Пошла к Екатерине Алексеевне Фурцевой (министру культуры СССР. — «Известия»). Говорю ей: «Вы всё можете. Поговорите в Париже. Может, они оставят ее в Москве?» Фурцева была знакома с французским послом и решила попробовать помочь. Сказала, что позвонит. И через месяц раздается звонок. «Получила, но есть условия». Должны быть соблюдены все требования охраны: картина закрыта рамой с пятью непробиваемыми стеклами. И не подряд они установлены, а с воздушной камерой.
Такие стекла делали только на Украине. Оттуда нам их и доставили. Но когда начали устанавливать стекла в раму — лопнуло одно, второе. Когда лопнуло третье стекло, работник Министерства культуры Александр Халтурин сказал: «Ирина Александровна, я не выдерживаю, у меня будет сердечный приступ. Я пошел». Это происходило в 12 ночи. Деваться нам некуда, продолжили работать. И только он ушел, стекло встало и простояло всю выставку.
— Непростая политическая ситуация отражается на выставочной деятельности.
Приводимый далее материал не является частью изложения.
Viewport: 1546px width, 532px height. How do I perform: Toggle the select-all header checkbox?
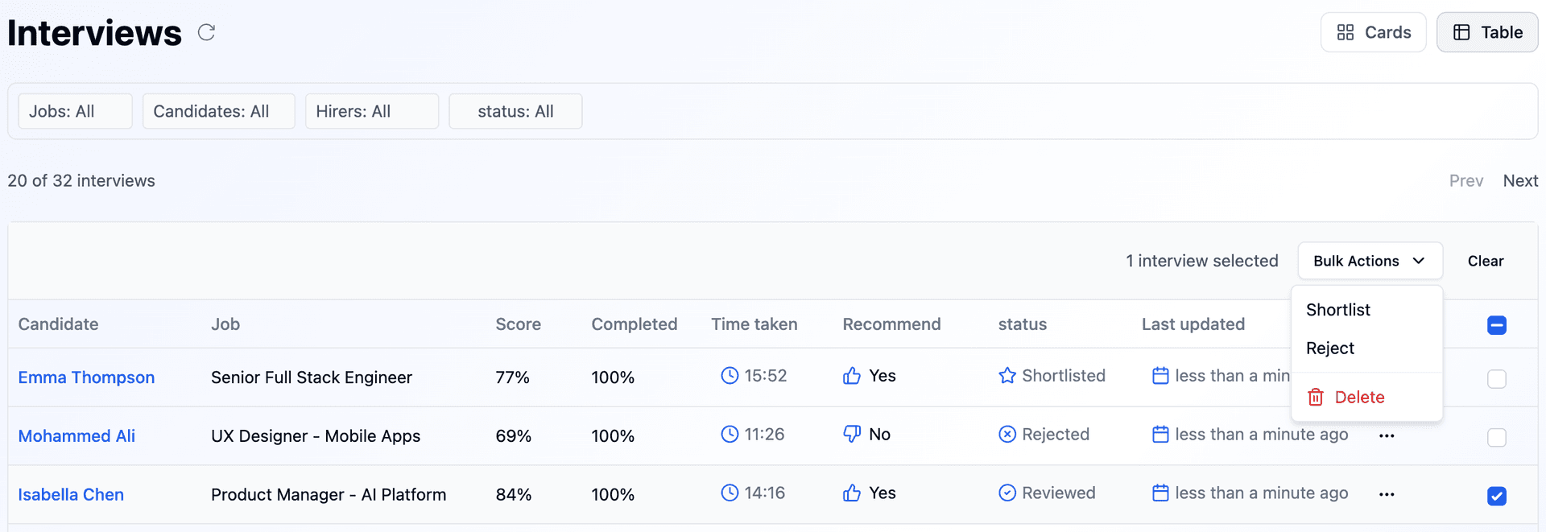click(1496, 325)
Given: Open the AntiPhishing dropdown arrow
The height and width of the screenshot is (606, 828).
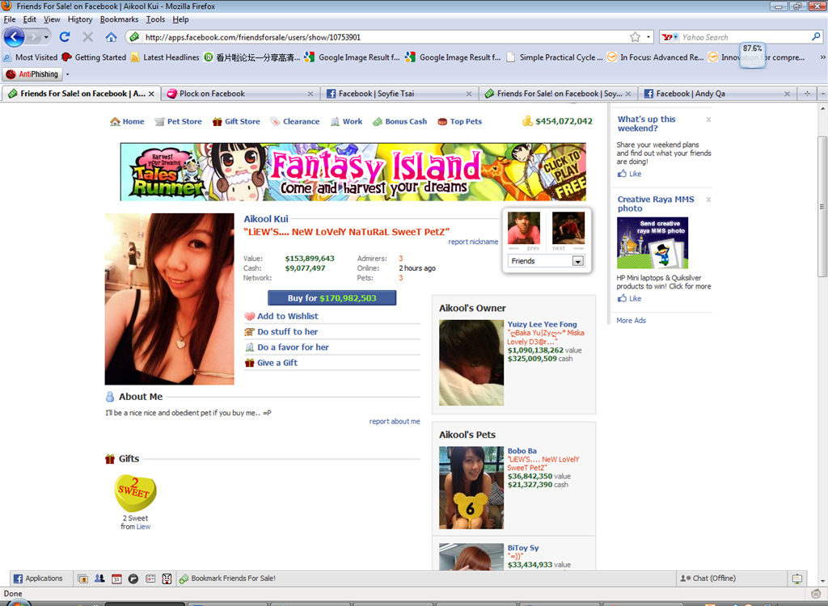Looking at the screenshot, I should point(67,74).
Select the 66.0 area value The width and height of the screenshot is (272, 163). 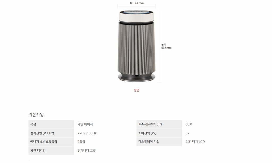tap(189, 124)
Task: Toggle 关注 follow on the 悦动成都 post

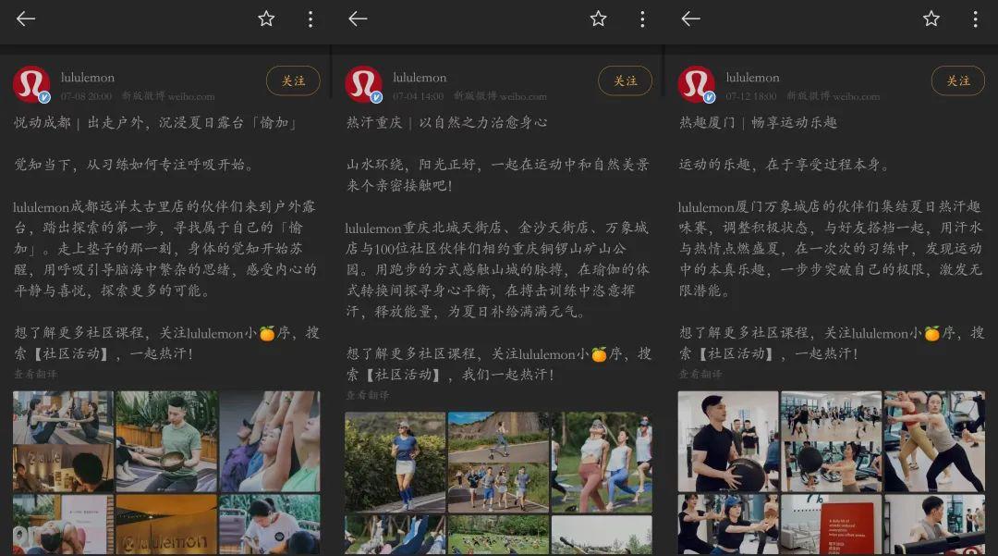Action: point(293,81)
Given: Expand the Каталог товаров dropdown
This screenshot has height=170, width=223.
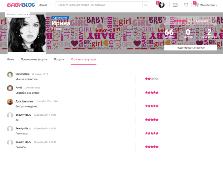Looking at the screenshot, I should (x=17, y=14).
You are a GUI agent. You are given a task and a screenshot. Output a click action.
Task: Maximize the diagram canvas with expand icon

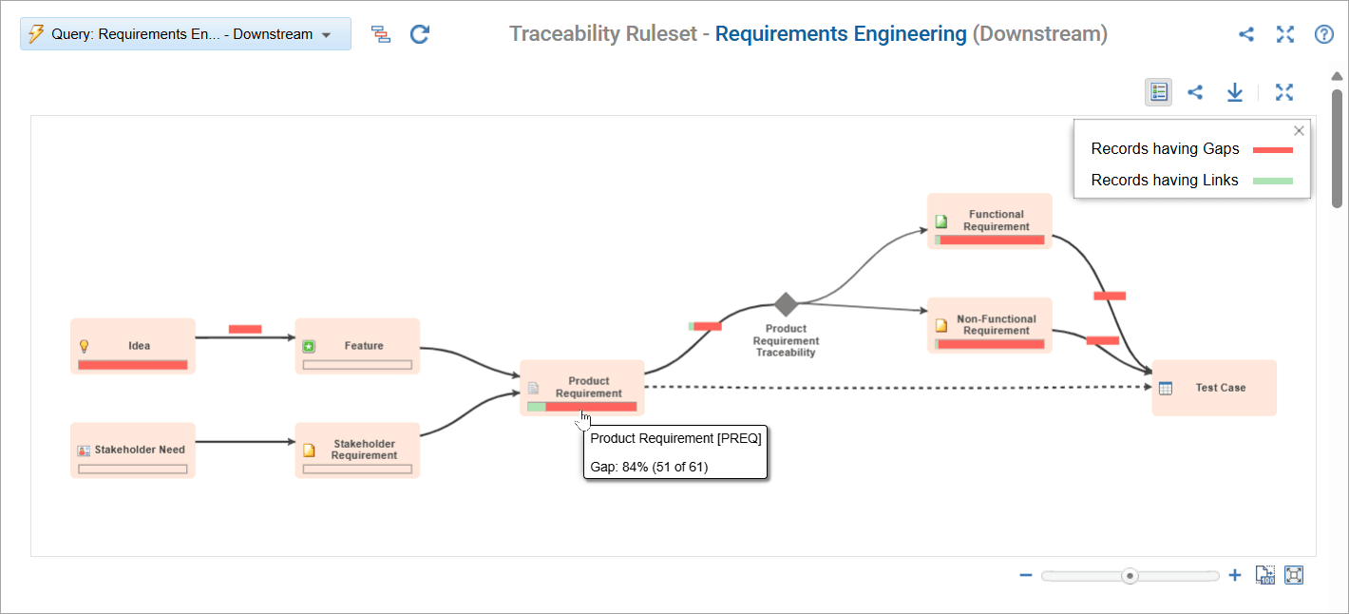pyautogui.click(x=1284, y=92)
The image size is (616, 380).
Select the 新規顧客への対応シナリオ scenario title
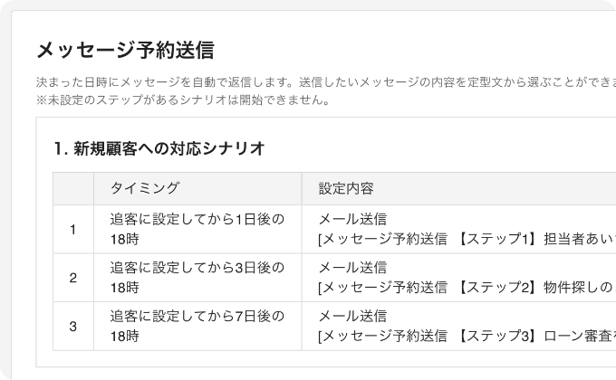(159, 148)
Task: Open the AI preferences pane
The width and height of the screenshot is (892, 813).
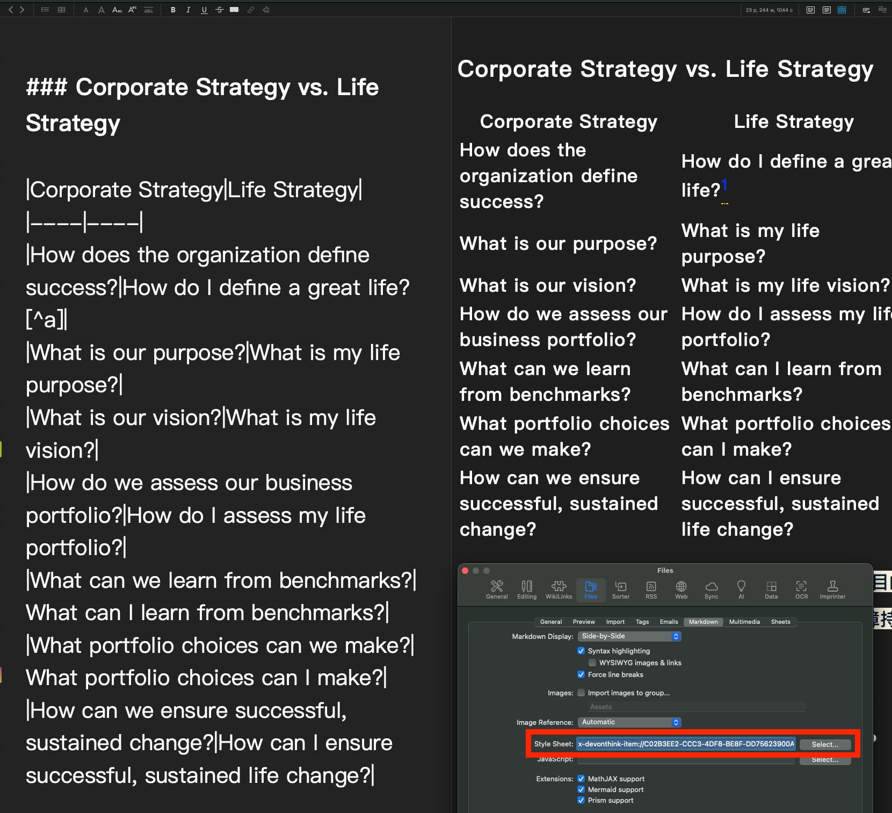Action: (741, 589)
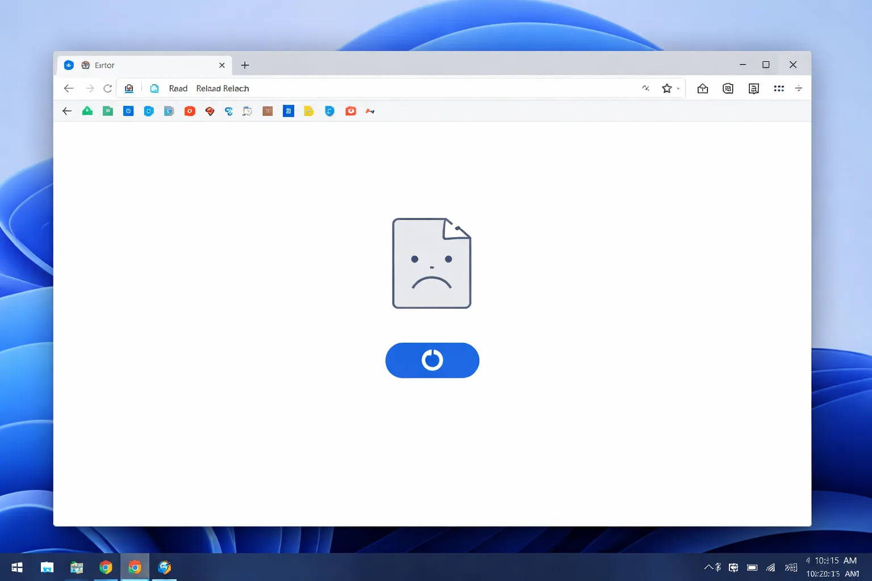Click the rightmost toolbar overflow menu icon

coord(798,89)
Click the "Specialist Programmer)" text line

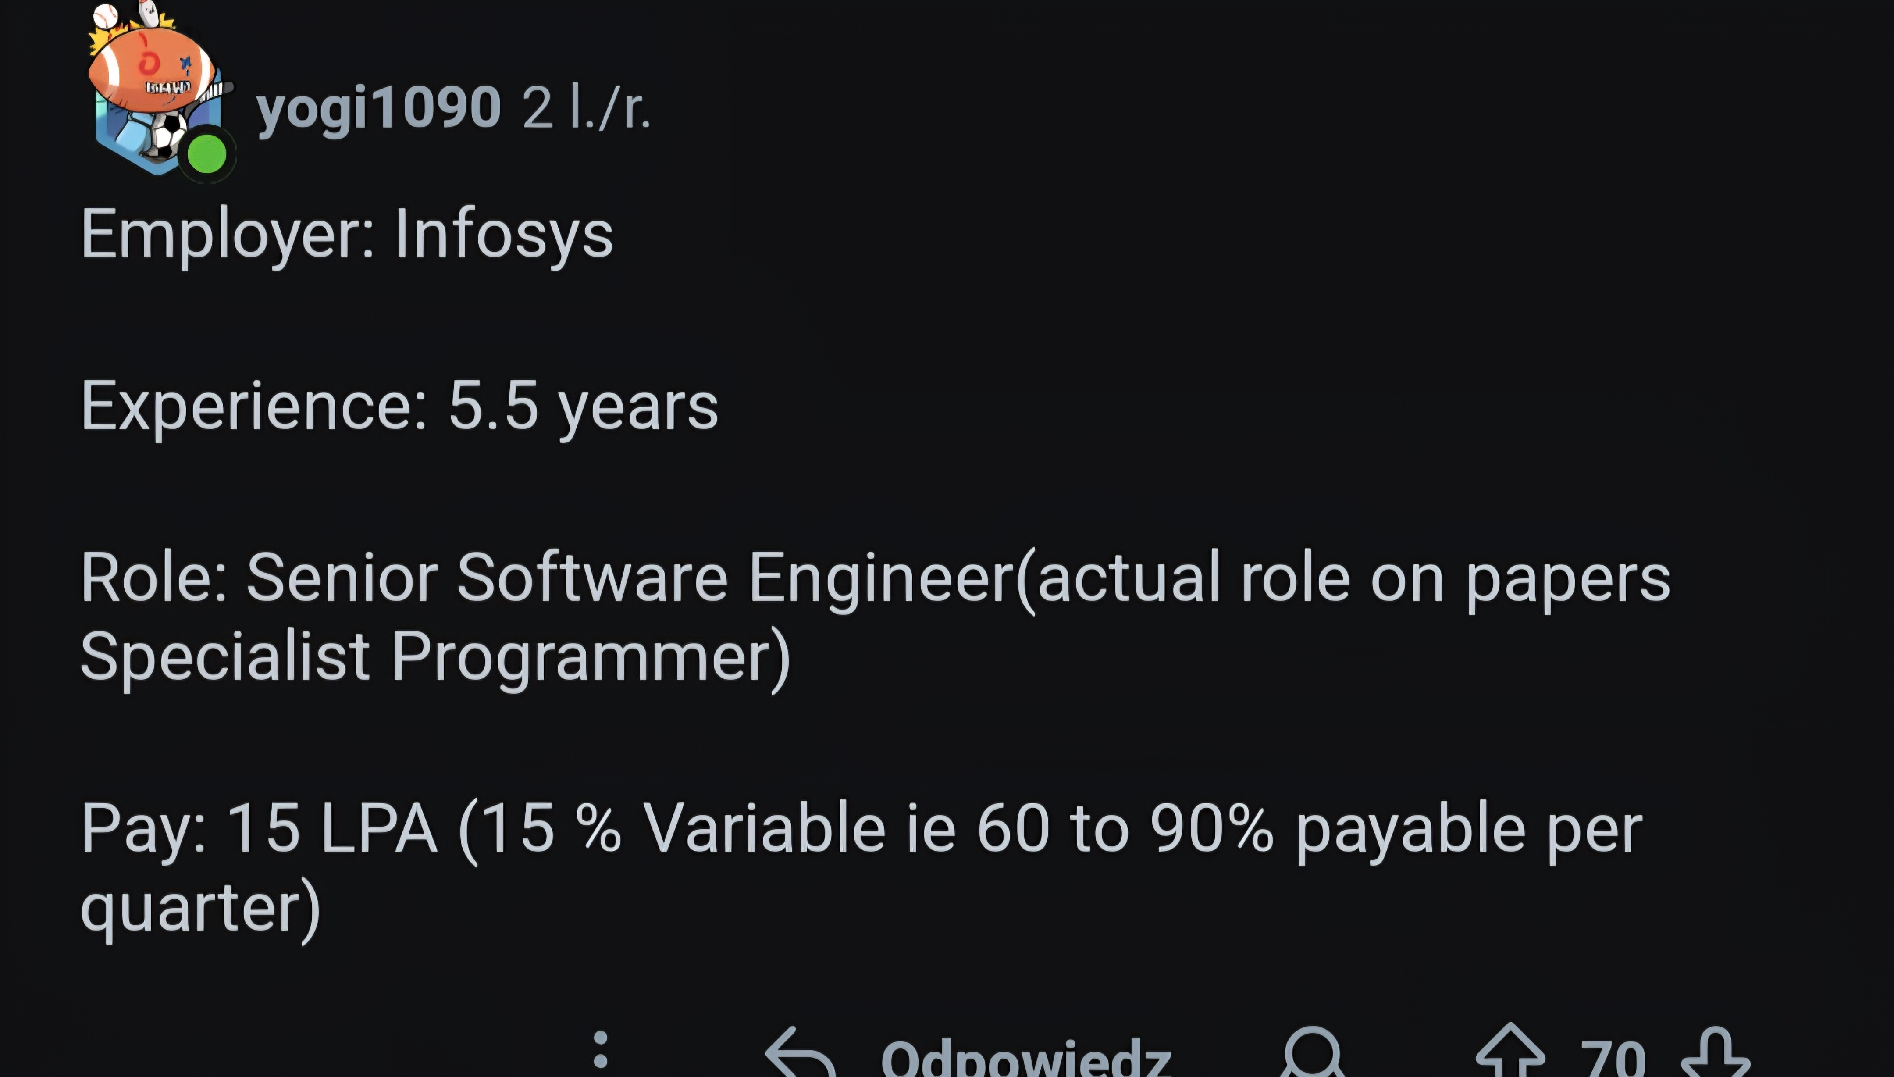435,656
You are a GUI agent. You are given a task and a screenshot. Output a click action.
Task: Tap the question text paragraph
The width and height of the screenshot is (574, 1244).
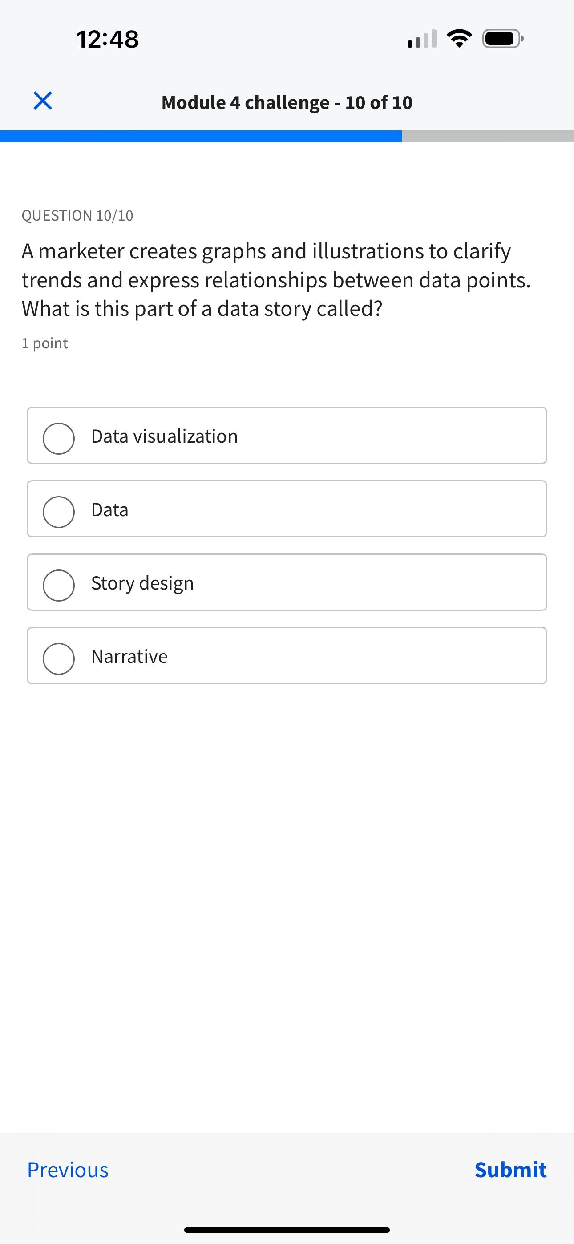[x=275, y=279]
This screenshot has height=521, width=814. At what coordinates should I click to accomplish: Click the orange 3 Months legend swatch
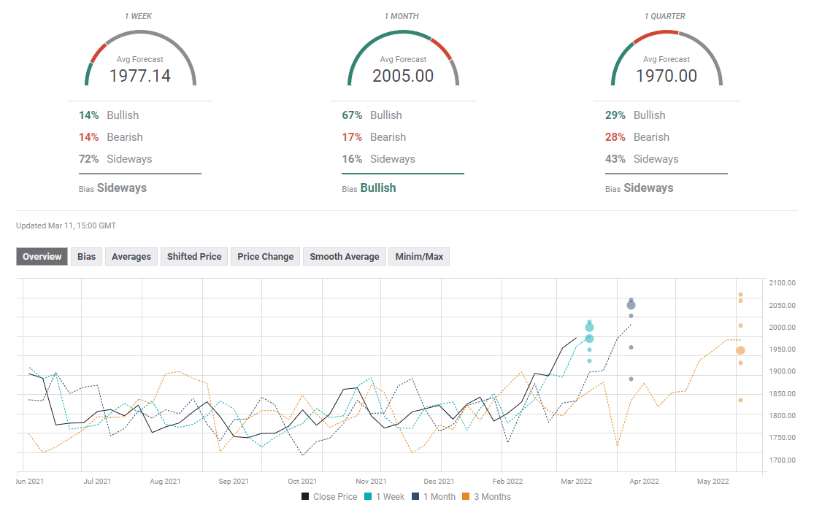click(467, 497)
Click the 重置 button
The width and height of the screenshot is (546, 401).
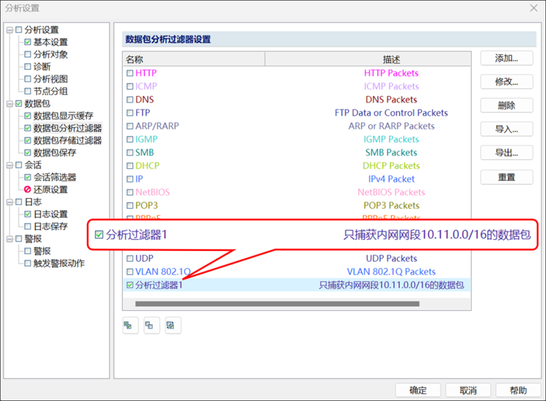tap(506, 177)
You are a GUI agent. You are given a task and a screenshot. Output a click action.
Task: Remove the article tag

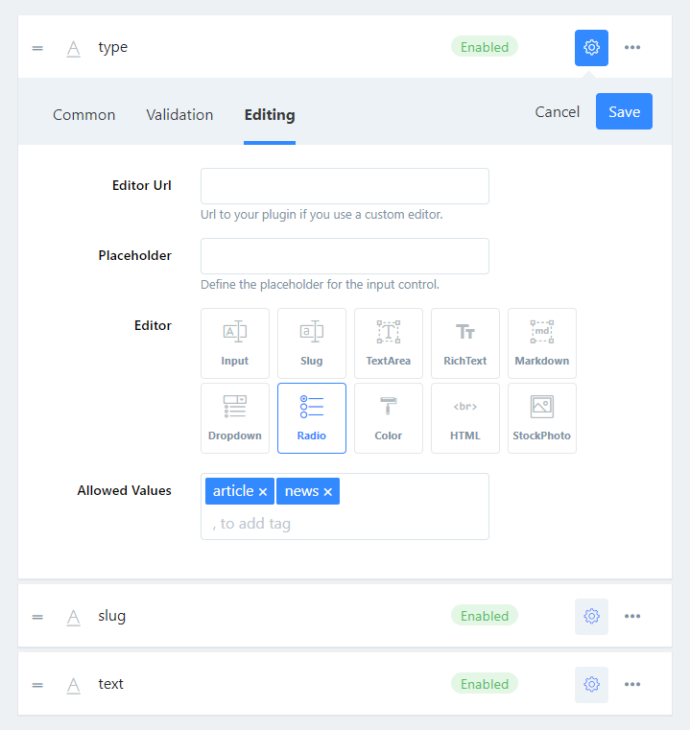click(263, 492)
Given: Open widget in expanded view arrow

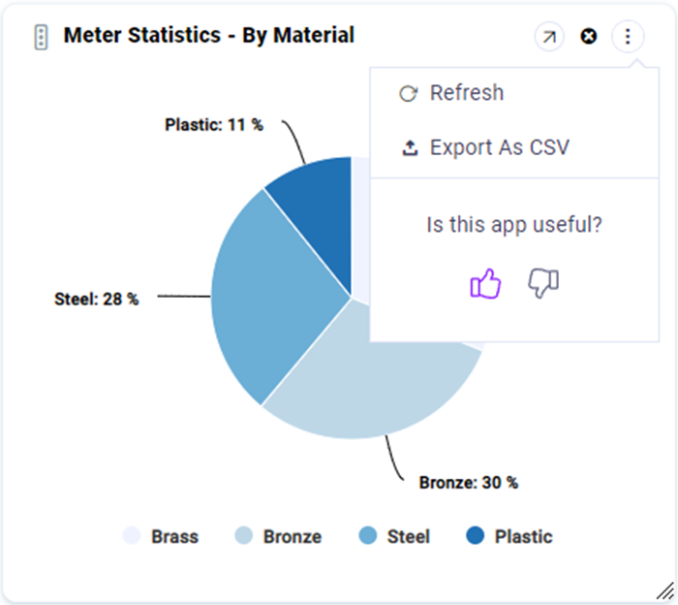Looking at the screenshot, I should [x=549, y=37].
В Россию до сих пор отказываются приезжать крупные музейные институции из США.
— С Америкой у нас проблемы, государственные музеи отказываются нам давать произведения из своих коллекций. Уже несколько лет существует мораторий по межмузейному обмену России и США. Это связано с историей библиотеки Шнеерсона. Но мы стараемся не терять связи с Америкой и работаем с частными коллекциями. В ГМИИ имени Пушкина с невероятным успехом прошла выставка из США — «Эпоха Рембрандта и Вермеера. Шедевры Лейденской коллекции».
Но, признаться, и коллекционеры не торопятся давать свои сокровища в Россию. В прошлом году я ездила в Америку в одну частную коллекцию. Но можете представить, так и не смогла ее для нас добиться. Когда хозяин пригласил меня отобрать произведения, я сразу предупредила: «Я так просто не могу прилететь за океан и вернуться ни с чем. Или вы готовы дать, или нет. Но я должна знать, что вы согласны».
Заверил, что даст. У него очень хорошие произведения. Я приехала, договорились. Жду от него официальный ответ. Нет. Через два месяца написал об отказе. Я поняла, ему не разрешили везти картины в Россию. Сверху. Правда, он этого не сказал, стал убеждать, что прикипел к этим вещам и не может с ними расстаться. Очень глупая отговорка.
— Вы не потеряли надежду сотрудничать с американцами?
— Нет. Та история не случилась, но другие-то выставки нам удалось организовать.
Мода на искусство
— Сейчас в Москве, да и по всей стране, наблюдается музейный бум. Как вам кажется, какова причина повышенного интереса к искусству?
— Музейный бум давно существовал, скорее даже он не музейный, а выставочный. Публика любит ходить на выставки, понимая, что выставка — это нечто временное. Вот она есть, а вот ее нет, и надо успеть попасть.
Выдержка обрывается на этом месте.